The UK Combined Code of Corporate Governance (“the Code”) is generally considered an international standard for effective corporate governance practices. The option it provides to companies, allowing them to either adhere to its principles or clarify their reasons for non-compliance, sharply contrasts with compulsory frameworks (e.g., Sarbanes-Oxley Act in the US). The benefits of this flexibility are believed to stem from its capability to motivate companies to embrace the essence of the Code, instead of strictly adhering to its specifics, while a more rigid statutory framework would promote a box-ticking mentality that would not permit reasonable exceptions to the rule and would not enhance investors’ confidence. Consequently, the Comply or Explain model is expected to result in improved governance, and its fundamental concept has been embraced by numerous other nations, both advanced and emerging. This article reviews the successes of the Combined Code in the UK; specifically, it assesses the ways in which the different recommendations are overseen and enforced, how the Code has been understood and utilized over time, and if the Code has resulted in a different outcome compared to a more statutory approach.

ORIGINS AND FRAMEWORK OF “COMPLY OR EXPLAIN”

The “comply or explain” strategy is a defining feature of the corporate governance system in the United Kingdom, embodying a unique approach to regulating corporate actions through adaptable standards instead of strict regulations. This framework was initially described in the influential Cadbury Report of 1992, which was commissioned in reaction to a number of financial scandals that occurred in the late 1980s and early 1990s, including the failures of Polly Peck and the Maxwell Group.[1] The Cadbury Committee suggested that companies should either conform to a set of best practice principles or offer a well-reasoned justification for any non-compliance, thus promoting transparency and accountability without enforcing obligatory legal standards.[2]
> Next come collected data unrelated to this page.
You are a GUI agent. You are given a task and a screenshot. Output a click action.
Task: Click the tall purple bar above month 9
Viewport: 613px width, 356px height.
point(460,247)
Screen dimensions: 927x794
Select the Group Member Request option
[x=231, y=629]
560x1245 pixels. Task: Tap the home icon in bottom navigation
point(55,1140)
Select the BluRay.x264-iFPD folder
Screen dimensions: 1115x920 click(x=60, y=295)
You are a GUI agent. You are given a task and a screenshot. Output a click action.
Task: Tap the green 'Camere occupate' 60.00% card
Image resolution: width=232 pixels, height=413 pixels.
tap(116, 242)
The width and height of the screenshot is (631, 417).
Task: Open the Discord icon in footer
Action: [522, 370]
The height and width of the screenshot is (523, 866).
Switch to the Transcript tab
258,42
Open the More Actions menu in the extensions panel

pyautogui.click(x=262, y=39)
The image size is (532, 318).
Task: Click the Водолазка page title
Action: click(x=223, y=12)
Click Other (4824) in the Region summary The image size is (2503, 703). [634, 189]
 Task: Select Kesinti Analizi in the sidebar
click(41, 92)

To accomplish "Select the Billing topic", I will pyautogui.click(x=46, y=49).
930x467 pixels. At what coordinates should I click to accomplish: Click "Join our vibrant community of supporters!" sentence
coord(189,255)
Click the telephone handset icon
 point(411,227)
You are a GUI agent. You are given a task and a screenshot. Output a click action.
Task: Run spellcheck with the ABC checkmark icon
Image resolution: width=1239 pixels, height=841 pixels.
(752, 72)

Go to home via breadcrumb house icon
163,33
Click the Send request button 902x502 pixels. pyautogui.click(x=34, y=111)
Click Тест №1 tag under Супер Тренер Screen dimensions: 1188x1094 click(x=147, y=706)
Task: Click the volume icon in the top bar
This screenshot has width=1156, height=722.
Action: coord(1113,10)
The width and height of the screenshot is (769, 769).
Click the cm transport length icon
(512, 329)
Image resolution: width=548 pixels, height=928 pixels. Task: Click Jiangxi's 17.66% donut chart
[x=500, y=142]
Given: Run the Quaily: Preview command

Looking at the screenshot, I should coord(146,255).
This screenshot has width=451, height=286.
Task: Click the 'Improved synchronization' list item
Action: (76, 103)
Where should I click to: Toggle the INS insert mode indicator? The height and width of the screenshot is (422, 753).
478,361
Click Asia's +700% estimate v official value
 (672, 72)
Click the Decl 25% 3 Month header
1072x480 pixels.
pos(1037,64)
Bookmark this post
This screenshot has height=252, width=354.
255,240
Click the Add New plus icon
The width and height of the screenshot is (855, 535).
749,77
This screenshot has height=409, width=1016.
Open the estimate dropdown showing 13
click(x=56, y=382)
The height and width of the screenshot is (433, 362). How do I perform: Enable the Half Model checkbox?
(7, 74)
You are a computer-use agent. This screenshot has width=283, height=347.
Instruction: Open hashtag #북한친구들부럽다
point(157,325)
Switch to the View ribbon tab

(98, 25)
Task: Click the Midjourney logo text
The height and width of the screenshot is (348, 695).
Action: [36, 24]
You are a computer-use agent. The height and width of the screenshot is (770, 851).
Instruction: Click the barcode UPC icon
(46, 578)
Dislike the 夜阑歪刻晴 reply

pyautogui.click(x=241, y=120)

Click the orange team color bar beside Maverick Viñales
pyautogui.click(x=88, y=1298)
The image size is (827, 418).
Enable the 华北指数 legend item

Following the Cadbury Report, corporate governance in the UK continued to evolve through a series of influential reviews. The Greenbury Report (1995) addressed directors’ remuneration, while the Hampel Report (1998) sought to consolidate earlier recommendations into a more cohesive framework.[3] These efforts culminated in the Combined Code on Corporate Governance, first issued in 1998, which formalised the “comply or explain” mechanism across a broader spectrum of governance practices.[4]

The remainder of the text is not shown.